三角柱とは、合同で平行な2枚の三角形の面(上面と底面)を、3枚の長方形の側面でつないだ立体です。三角形は3辺の長さa・b・cで決まり、その三角形を距離h(柱の高さ。長さや奥行きとも呼ばれます)だけ押し出すことで三角柱ができあがります。この計算ツールでは、体積やさまざまな表面積を求められるほか、体積や側面積がわかっている場合に柱の高さを逆算することもできます。
使い方
まずプルダウンから計算モードを選び、表示された項目に数値を入力します。初期設定のモードでは、三角形の3辺と柱の高さから体積を計算します。そのほかのモードでは、全表面積(側面積・上面・底面の内訳つき)、側面積、上面または底面の三角形の面積を求めたり、柱の高さを逆算したりできます。長さの単位は表示ラベル用なので(単位換算は行われないため、すべての入力を同じ単位でそろえてください)、結果を丸める有効数字の桁数もあわせて設定しましょう。
公式の解説
三角形の面積はヘロンの公式で求めます。まず半周長 \(s = (a + b + c) / 2\) を計算し、次に面積 \(A = \sqrt{s(s-a)(s-b)(s-c)}\) を求めます。上面と底面の面積はどちらもこのAに等しくなります。体積は、この面積に柱の高さを掛けるだけで求められます(\(V = A \cdot h\))。長方形の各側面の面積は「辺の長さ × h」なので、側面積は \(A_l = h(a + b + c)\) となります。全表面積は、これに上下2枚の三角形を加えて $$SA = h(a + b + c) + 2A$$ です。なお3辺は三角不等式を満たす必要があり、満たさない場合は三角形が成り立ちません。
計算例
\(a = 3\)、\(b = 4\)、\(c = 5\)、\(h = 10\) としてみましょう。半周長は \(s = 12/2 = 6\) なので、$$A = \sqrt{6 \cdot 3 \cdot 2 \cdot 1} = \sqrt{36} = 6$$ です。体積は \(V = 6 \cdot 10 = 60\)(立方単位)。側面積は \(A_l = 10 \cdot (3 + 4 + 5) = 120\)(平方単位)で、全表面積は \(SA = 120 + 2 \cdot 6 = 132\)(平方単位)となります。
よくある質問
hは三角形の高さですか? いいえ。ここでのhは柱の長さ・奥行き(押し出す距離)を指します。三角形自体の垂直な高さは、「b・H・hから体積を求める」モードでHとしてのみ登場します。

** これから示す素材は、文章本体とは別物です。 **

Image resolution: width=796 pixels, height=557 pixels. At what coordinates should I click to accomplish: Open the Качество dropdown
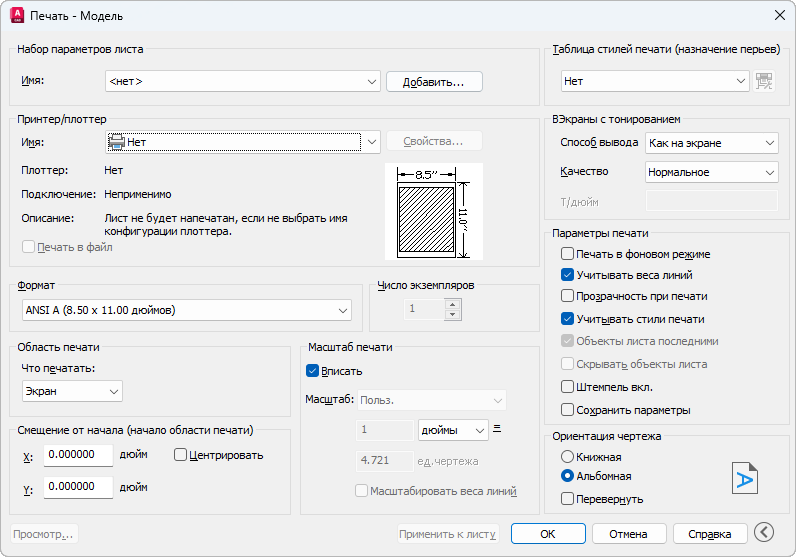[711, 172]
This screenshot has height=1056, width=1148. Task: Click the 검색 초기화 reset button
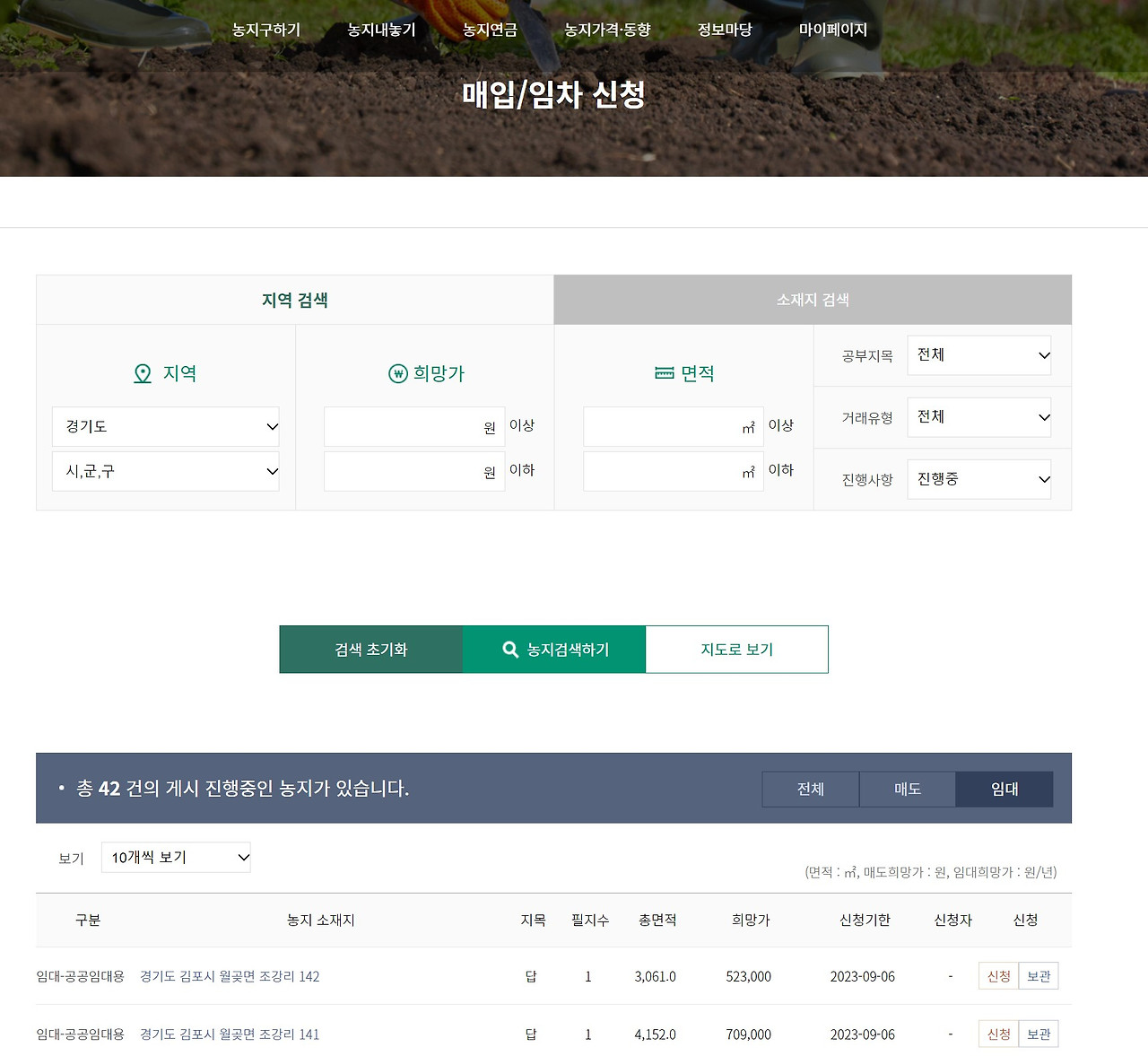pyautogui.click(x=370, y=649)
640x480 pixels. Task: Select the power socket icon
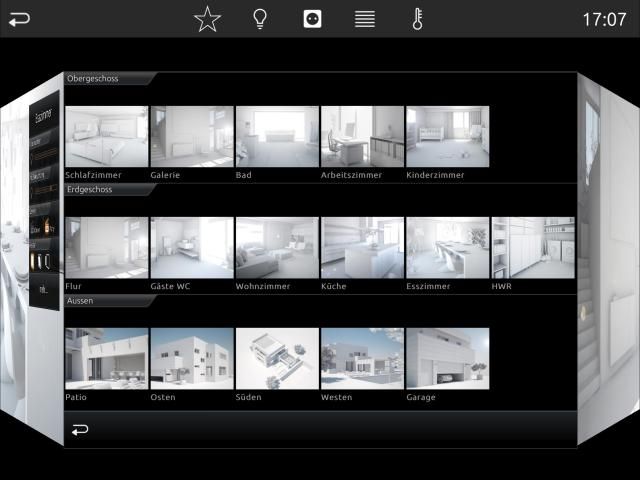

「三角形が無効」というエラーが出るのはなぜ? 3辺の長さは三角不等式を満たす必要があります。つまり、どの2辺の和も残りの1辺より大きくなければなりません。そうでない場合、ヘロンの公式では実数の解が得られません。
単位は換算されますか? いいえ。単位のプルダウンは出力の表示(長さ、面積は単位²、体積は単位³)に使われるだけです。すべての長さを同じ単位で入力してください。